Über yoga

Yoga in seiner Ursprungsform ist Meditation. Langes Sitzen benötigt die körperlichen Fähigkeiten dazu. Nur wenn der Körper dazu in der Lage ist, können wir uns ohne Beeinträchtigungen auf die Meditation einlassen.

 

In der Ruhe des Geistes entsteht ein leerer Raum, in dem man sich reflektieren und neu entdecken kann. In meinem Unterricht werden Sie die ersten Erfahrungen in kleinen Schritten damit machen.

 

Der Mensch besteht aus mehreren Ebenen. Die Qualitäten dieser Ebenen beeinflussen sich zwangsläufig immer gegenseitig.

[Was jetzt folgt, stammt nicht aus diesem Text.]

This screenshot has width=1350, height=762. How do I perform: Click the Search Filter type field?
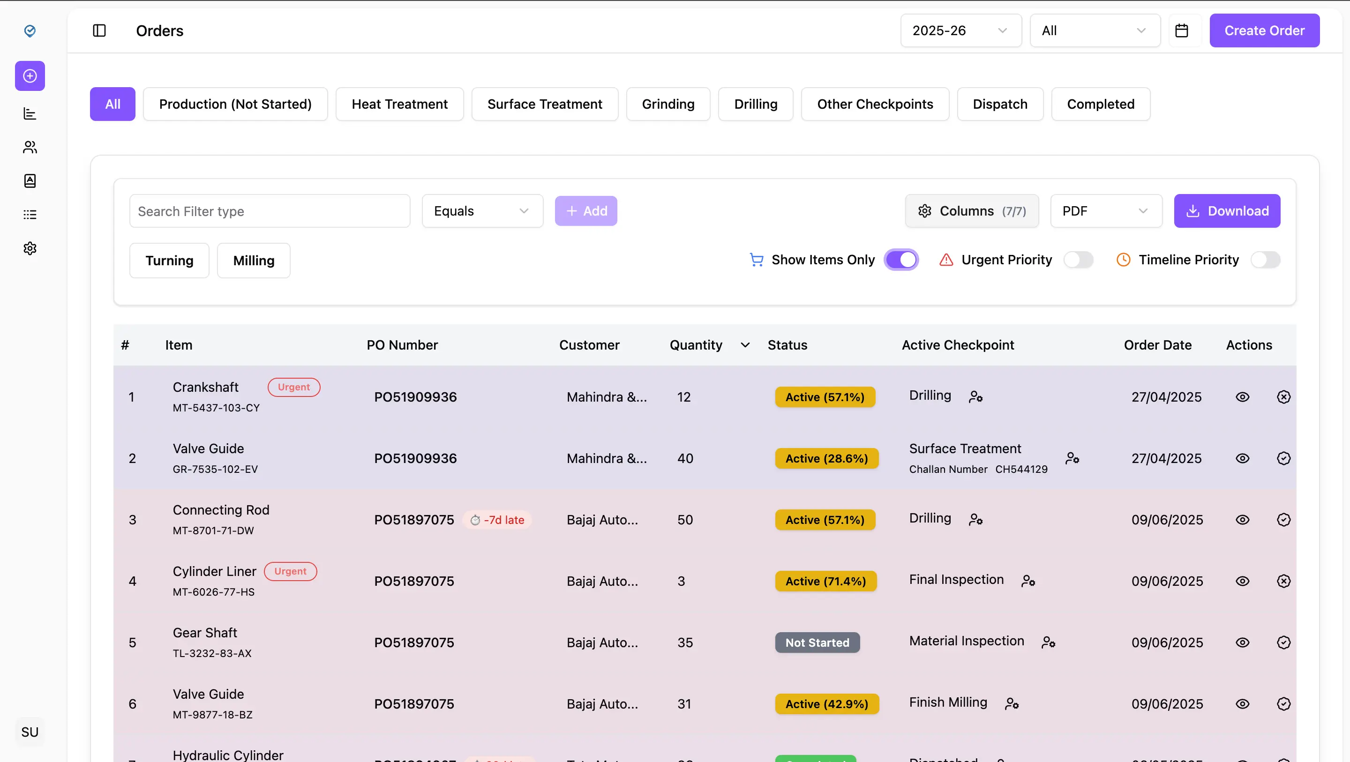(x=269, y=211)

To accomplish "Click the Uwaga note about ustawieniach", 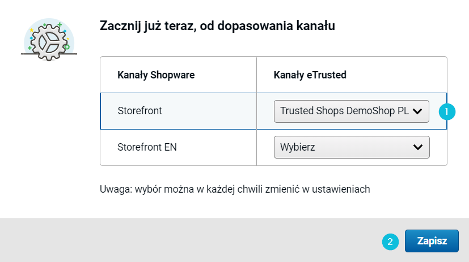I will (x=235, y=189).
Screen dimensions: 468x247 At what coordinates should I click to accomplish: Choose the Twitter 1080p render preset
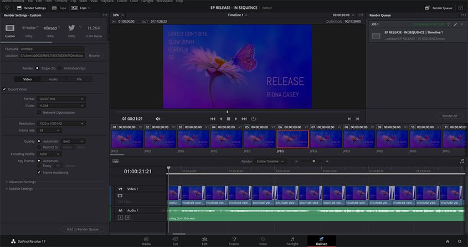(71, 28)
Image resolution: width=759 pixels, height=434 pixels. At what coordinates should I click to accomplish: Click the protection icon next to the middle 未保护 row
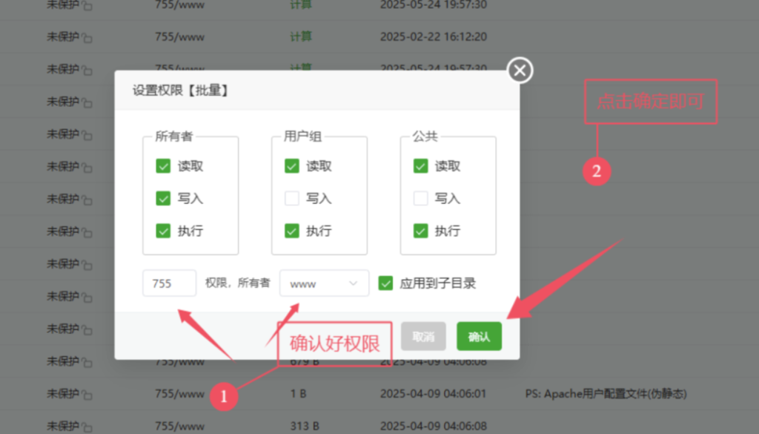pos(85,199)
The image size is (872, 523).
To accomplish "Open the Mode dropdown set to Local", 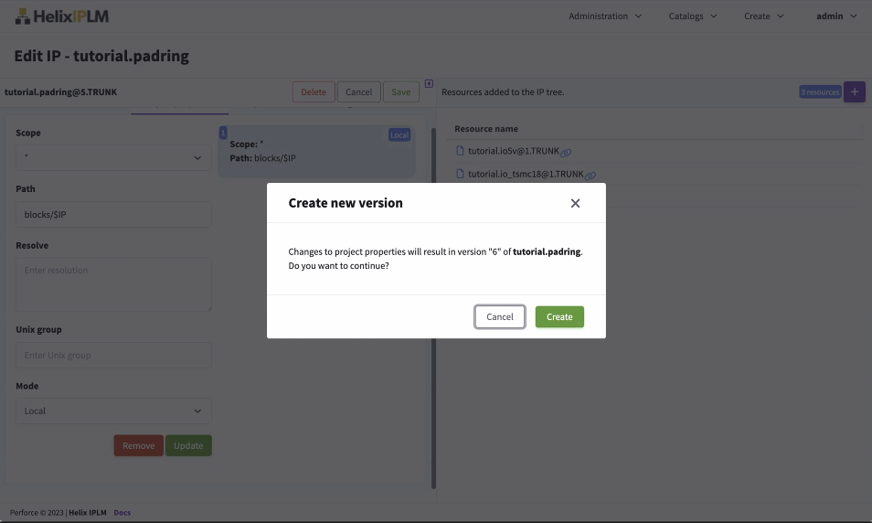I will pyautogui.click(x=113, y=411).
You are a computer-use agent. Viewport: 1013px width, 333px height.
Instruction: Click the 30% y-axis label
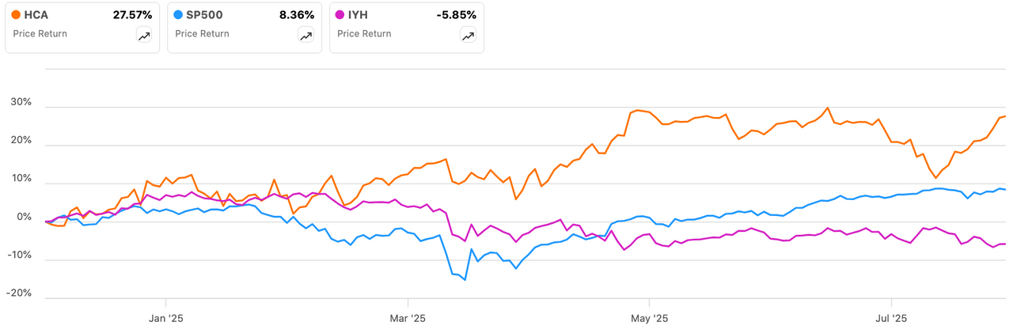pos(21,103)
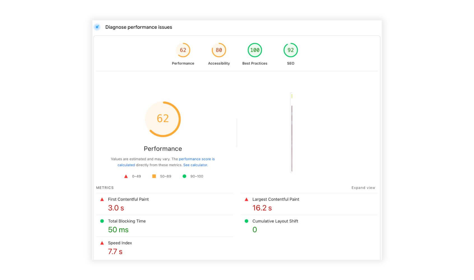Select the Performance score gauge
The height and width of the screenshot is (280, 474).
coord(183,50)
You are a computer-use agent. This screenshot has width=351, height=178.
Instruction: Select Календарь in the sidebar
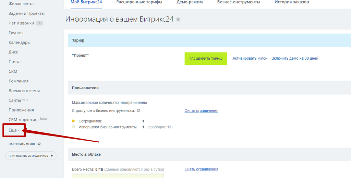[x=19, y=43]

Der Ausgleich dieser Ebenen ist das ganzheitliche Konzept des uralten und reinen Wissens des Yoga.

Yoga und Beweglichkeit

Beweglichkeit als Voraussetzung zu sehen um Yoga zu üben, ist ein Pauschalbild, das nicht dem klassischen Yoga entspricht.

 

Es geht um die Erfahrung in den Bewegungen und Haltungen.

Dies ist nur möglich, wenn die Haltungen und Bewegungen individuell auf den IST- Zustand des eigenen Körpers angepasst werden. So erfährt der Mensch Fluss und Harmonie im eigenen Tun.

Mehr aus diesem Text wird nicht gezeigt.